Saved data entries
= Beginning of Section =

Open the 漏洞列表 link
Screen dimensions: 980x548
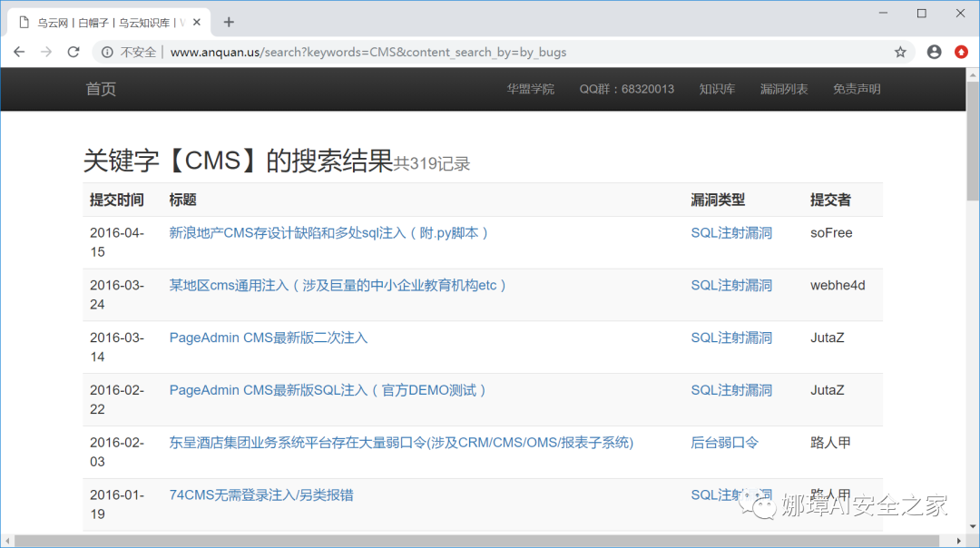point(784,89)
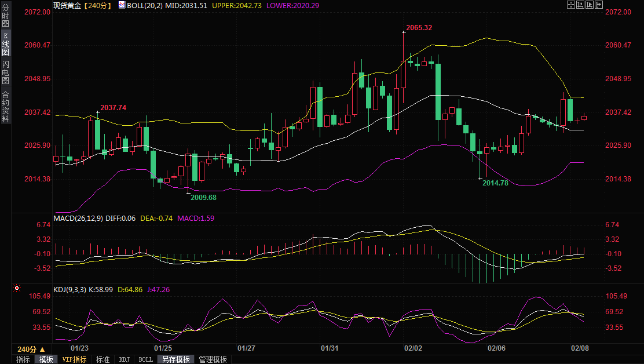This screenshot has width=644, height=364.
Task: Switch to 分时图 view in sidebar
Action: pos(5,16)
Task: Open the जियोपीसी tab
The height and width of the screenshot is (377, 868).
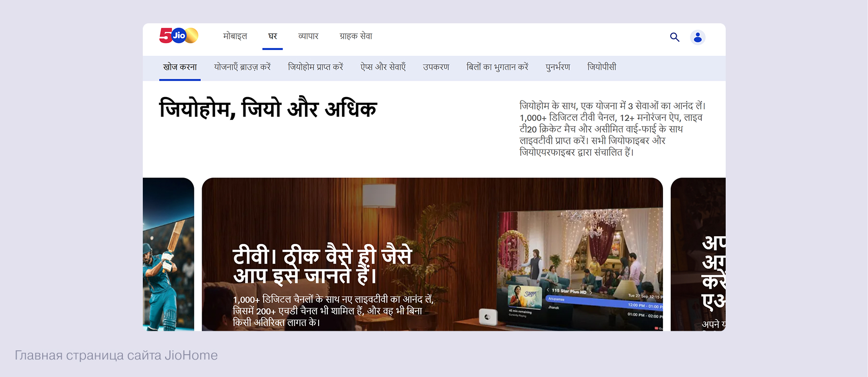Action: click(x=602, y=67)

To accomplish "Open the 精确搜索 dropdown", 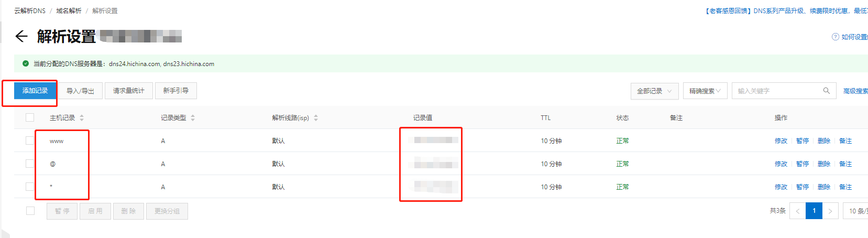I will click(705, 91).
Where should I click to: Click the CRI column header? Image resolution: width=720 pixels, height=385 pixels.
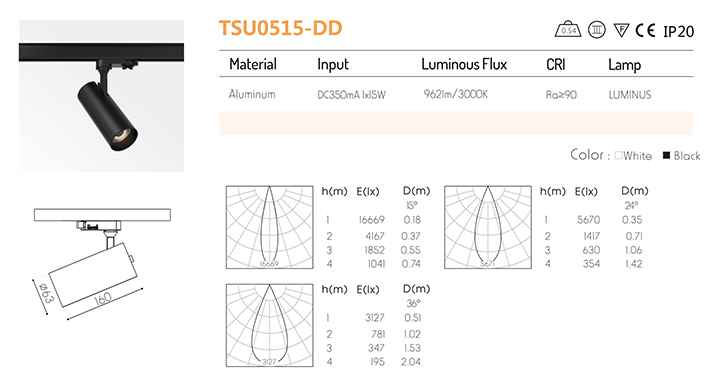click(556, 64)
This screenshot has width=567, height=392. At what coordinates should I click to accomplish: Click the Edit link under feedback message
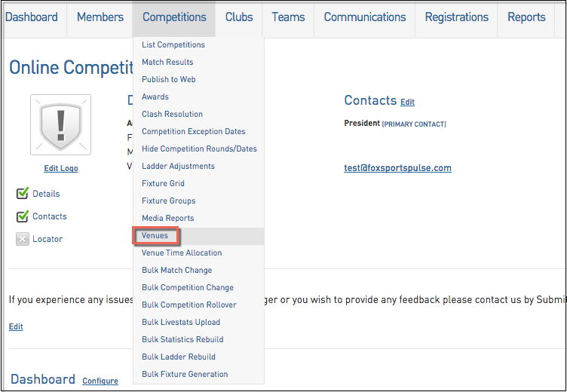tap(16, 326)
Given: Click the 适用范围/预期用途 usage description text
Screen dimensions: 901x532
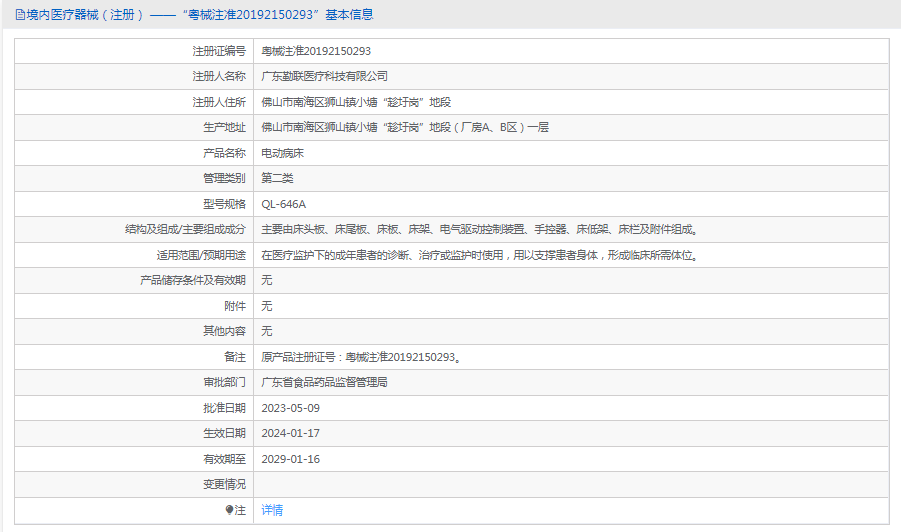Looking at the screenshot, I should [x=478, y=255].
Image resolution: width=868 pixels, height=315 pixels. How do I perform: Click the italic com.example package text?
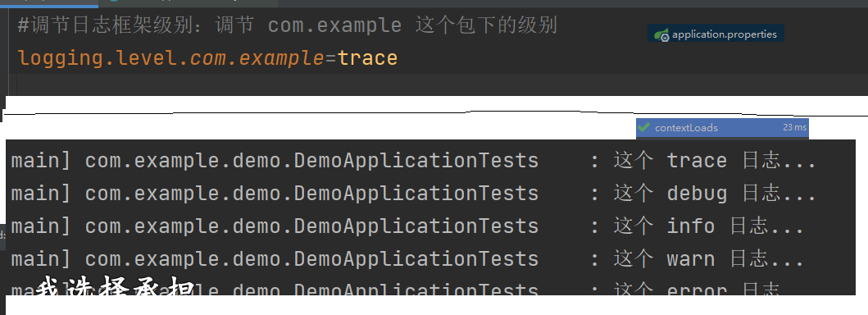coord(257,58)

= End of Section =

**Requirement:**
Your task is to restate word for word the lines from the one containing "This screenshot has width=567, height=392." through the last line of the data, both ends included, with no pictures.

**Answer to this problem:**
This screenshot has width=567, height=392. At what coordinates should I click to accomplish: Click the Edit link under feedback message
tap(16, 326)
Given: Click the 适用范围/预期用途 usage description text
Screen dimensions: 901x532
Looking at the screenshot, I should [x=478, y=255].
Image resolution: width=868 pixels, height=315 pixels. How do I perform: Click the italic com.example package text?
coord(257,58)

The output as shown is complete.